Hagen/Düsseldorf. . Ina Scharrenbach ist die erste Landes-Heimatministerin. Wir haben mit ihr über Heimat gesprochen – und wollen auch Ihre Meinung wissen!
- Was Ina Scharrenbach mit Heimat verbindet
- Ministerin spricht über Prägungen der Kindheit
- 40-Jährige stellt Ziele des ersten NRW-Heimatministeriums vor
Ina Scharrenbach, Ministerin für Heimat, Kommunales, Bau und Gleichstellung, spricht in ihrem ersten großen Interview mit der WESTFALENPOST (schließlich ist unser Slogan "Stimme der Heimat – Echo der Welt") über die Aufgaben und Ziele des Heimatministeriums.
Warum brauchen wir ein Heimatministerium?
Ina Scharrenbach: Weil die Welt immer unübersichtlicher wird und sich die Menschen nach Überschaubarkeit sehnen.
Wie viele Menschen arbeiten im Ministerium für die Heimat?
Scharrenbach: Wenn dieses Haus zusammengewachsen ist, werden es rund 300 Frauen und Männer sein.
Was verbinden Sie mit Heimat?
Scharrenbach: Mein Zuhause, meine Stadt, aus der ich komme. Das ist für mich meine Heimat.
Können Sie das näher ausführen?
Scharrenbach: Für Heimat gibt es keine allgemeingültige Erklärung.
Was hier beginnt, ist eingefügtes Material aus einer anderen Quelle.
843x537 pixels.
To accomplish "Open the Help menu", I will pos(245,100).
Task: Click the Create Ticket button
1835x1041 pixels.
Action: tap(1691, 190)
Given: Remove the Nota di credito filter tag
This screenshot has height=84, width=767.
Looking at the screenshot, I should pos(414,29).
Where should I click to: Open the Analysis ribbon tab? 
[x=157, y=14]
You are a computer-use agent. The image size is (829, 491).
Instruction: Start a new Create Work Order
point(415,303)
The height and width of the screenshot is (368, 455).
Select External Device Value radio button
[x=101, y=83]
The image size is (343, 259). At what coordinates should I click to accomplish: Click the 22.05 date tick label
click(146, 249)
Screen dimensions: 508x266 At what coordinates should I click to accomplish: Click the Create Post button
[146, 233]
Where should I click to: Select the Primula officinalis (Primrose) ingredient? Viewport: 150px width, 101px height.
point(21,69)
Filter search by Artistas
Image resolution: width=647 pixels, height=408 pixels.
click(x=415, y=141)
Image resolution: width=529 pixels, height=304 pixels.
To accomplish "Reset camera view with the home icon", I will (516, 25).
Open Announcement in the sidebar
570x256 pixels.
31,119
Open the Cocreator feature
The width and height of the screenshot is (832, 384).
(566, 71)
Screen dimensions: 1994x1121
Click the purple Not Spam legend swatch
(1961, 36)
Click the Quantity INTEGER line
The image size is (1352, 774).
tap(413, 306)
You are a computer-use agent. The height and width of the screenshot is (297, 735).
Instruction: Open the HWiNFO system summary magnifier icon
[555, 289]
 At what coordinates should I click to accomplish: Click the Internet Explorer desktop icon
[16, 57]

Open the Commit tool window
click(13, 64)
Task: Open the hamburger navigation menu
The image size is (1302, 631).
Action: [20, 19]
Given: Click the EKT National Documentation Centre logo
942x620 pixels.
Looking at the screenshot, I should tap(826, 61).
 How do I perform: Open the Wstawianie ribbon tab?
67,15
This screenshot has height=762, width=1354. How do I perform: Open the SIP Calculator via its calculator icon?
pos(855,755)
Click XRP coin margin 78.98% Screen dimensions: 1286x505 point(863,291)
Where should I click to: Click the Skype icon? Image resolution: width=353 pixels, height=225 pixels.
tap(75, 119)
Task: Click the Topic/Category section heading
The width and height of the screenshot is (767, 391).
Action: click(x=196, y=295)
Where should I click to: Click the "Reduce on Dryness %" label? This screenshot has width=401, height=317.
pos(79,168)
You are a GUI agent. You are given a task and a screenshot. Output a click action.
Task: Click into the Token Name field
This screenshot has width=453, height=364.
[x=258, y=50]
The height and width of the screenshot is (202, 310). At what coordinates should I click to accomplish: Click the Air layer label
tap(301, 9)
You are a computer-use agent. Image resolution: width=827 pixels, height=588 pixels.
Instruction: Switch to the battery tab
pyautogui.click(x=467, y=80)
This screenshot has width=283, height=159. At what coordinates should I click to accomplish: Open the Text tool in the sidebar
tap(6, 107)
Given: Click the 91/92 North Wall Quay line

Für die einen ist es der Geburtsort, für die anderen Deutschland....
Scharrenbach: Es ist für jeden unterschiedlich. Neben meiner Heimatstadt Kamen sind es meine Familie, meine Freunde. Auch die Bevölkerung. Ich war mehr als 15 Jahre im Stadtrat aktiv. Heimat ist wie ein Mosaik aus vielen Steinen.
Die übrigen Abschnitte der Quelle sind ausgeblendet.